◆ Problem statement
Among the lines below, count those with "title". Give only the number.

◆ Source records
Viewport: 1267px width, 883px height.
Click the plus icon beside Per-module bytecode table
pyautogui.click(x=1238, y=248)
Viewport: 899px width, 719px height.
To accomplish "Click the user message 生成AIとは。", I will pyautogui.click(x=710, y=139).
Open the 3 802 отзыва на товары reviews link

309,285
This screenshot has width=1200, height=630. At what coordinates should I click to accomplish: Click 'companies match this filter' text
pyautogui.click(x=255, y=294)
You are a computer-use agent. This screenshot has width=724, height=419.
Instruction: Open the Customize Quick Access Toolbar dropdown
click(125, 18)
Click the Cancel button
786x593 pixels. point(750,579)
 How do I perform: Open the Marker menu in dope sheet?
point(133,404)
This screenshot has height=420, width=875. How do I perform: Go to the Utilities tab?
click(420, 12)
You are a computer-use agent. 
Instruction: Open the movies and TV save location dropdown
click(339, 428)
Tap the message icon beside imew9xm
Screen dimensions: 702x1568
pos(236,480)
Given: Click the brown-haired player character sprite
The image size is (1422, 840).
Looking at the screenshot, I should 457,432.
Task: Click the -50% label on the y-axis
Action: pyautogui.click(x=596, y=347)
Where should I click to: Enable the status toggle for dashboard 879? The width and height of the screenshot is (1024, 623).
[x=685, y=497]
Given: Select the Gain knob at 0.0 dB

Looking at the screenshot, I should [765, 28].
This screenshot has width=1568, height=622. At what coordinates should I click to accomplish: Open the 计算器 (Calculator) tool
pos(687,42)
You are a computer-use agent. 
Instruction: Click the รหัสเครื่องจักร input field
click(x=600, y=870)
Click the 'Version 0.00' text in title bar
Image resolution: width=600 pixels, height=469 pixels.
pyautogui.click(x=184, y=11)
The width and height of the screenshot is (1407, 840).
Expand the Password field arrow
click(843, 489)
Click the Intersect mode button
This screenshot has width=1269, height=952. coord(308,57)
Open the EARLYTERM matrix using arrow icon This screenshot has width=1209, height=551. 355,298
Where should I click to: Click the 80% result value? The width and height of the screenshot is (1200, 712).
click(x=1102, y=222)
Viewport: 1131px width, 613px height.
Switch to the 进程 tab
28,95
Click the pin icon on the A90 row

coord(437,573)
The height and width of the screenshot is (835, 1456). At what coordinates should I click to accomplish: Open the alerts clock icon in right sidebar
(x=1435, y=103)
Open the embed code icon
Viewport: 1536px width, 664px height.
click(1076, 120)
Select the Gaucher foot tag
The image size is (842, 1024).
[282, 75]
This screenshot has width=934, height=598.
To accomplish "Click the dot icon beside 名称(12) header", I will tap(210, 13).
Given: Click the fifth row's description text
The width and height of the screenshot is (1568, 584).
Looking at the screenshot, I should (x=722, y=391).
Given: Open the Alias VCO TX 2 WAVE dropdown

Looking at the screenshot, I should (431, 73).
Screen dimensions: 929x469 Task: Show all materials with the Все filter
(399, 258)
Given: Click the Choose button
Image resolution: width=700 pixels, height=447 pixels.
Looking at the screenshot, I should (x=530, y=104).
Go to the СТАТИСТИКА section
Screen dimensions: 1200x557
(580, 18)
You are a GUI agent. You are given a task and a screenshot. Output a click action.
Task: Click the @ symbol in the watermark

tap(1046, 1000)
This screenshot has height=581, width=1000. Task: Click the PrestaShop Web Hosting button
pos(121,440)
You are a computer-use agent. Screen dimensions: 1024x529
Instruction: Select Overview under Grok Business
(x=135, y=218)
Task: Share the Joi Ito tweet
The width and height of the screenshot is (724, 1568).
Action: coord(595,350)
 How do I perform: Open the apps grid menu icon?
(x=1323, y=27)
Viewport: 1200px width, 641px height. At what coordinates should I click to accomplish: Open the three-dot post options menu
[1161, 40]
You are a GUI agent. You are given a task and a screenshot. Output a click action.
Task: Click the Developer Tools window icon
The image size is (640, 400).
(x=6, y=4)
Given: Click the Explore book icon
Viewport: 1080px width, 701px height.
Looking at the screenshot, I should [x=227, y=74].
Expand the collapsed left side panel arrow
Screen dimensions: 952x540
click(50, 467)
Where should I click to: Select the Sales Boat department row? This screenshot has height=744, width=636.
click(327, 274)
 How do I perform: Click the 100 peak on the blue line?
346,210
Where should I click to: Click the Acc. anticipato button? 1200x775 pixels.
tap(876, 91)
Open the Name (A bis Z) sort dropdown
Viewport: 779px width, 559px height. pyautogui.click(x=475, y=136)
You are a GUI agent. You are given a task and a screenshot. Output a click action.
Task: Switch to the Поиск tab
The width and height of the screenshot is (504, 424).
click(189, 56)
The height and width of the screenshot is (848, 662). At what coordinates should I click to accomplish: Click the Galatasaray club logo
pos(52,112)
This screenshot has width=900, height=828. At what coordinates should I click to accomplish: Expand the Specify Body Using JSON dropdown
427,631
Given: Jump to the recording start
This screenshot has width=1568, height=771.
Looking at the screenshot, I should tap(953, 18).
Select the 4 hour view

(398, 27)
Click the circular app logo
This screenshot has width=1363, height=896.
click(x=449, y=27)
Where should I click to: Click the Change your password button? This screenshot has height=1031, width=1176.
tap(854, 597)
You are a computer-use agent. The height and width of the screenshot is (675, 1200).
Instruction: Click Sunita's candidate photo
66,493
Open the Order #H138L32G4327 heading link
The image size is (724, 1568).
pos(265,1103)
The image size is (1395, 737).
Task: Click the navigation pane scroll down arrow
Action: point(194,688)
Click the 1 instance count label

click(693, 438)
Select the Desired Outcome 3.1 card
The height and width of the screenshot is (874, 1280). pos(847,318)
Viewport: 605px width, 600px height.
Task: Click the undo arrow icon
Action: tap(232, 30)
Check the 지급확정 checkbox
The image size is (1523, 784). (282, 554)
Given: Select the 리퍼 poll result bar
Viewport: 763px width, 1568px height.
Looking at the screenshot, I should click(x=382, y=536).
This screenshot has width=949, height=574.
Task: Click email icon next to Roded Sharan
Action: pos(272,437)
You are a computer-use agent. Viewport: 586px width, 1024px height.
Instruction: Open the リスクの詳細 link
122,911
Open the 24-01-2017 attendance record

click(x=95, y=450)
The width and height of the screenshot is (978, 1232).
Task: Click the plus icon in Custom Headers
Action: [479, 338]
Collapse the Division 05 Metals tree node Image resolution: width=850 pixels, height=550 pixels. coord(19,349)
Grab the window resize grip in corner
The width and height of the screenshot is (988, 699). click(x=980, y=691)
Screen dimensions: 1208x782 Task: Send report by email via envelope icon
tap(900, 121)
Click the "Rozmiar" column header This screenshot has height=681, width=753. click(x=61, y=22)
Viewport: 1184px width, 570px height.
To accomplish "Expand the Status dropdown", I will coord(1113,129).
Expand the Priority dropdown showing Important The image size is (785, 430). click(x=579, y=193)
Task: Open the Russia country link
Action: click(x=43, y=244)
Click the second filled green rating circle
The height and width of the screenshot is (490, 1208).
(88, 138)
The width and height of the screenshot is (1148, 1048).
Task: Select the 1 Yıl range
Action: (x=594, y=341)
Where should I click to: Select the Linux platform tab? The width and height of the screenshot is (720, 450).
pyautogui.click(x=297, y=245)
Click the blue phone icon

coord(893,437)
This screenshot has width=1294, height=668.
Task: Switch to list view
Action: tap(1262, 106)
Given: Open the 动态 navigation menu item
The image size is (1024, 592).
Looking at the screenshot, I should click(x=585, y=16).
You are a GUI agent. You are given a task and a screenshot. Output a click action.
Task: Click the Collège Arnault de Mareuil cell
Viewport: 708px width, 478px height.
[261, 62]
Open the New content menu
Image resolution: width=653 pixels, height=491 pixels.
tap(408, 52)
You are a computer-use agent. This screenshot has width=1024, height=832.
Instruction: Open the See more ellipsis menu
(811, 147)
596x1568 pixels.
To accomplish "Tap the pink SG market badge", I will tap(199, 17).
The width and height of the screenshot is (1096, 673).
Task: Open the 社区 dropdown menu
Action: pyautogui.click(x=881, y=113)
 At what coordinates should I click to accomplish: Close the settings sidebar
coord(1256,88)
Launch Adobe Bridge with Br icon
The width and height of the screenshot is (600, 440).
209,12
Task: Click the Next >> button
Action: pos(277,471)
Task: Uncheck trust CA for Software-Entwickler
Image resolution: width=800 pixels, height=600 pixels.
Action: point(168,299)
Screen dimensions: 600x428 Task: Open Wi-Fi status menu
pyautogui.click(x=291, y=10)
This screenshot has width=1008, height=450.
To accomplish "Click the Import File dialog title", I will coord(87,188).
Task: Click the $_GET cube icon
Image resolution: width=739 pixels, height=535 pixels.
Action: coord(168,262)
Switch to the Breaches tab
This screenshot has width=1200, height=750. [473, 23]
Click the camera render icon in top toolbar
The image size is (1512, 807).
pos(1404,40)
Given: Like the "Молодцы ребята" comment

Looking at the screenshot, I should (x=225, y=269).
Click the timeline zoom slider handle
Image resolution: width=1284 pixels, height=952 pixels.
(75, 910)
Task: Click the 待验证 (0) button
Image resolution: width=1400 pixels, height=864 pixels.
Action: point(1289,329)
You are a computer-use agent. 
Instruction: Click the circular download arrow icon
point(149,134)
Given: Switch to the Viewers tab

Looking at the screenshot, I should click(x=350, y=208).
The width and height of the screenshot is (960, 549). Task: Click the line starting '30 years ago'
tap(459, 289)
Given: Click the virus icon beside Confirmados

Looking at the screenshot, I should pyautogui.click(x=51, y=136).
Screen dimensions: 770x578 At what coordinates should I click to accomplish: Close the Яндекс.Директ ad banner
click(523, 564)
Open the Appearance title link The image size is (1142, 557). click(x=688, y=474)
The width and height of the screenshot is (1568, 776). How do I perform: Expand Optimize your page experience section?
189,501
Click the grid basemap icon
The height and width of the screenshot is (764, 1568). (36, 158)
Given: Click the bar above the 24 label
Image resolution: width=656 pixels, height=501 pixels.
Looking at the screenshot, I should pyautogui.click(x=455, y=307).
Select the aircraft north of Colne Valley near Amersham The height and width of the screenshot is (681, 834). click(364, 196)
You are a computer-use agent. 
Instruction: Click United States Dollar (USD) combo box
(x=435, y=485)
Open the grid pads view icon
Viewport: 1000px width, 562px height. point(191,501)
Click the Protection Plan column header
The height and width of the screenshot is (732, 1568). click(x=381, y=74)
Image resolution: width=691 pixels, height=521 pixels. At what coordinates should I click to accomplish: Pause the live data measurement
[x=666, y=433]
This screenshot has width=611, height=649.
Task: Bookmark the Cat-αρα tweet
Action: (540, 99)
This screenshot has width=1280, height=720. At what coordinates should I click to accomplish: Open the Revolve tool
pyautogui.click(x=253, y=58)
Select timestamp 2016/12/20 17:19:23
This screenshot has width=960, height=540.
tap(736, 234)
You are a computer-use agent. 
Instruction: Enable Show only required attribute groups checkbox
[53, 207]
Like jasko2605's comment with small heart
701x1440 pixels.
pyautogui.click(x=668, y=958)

◆ Exercise result
3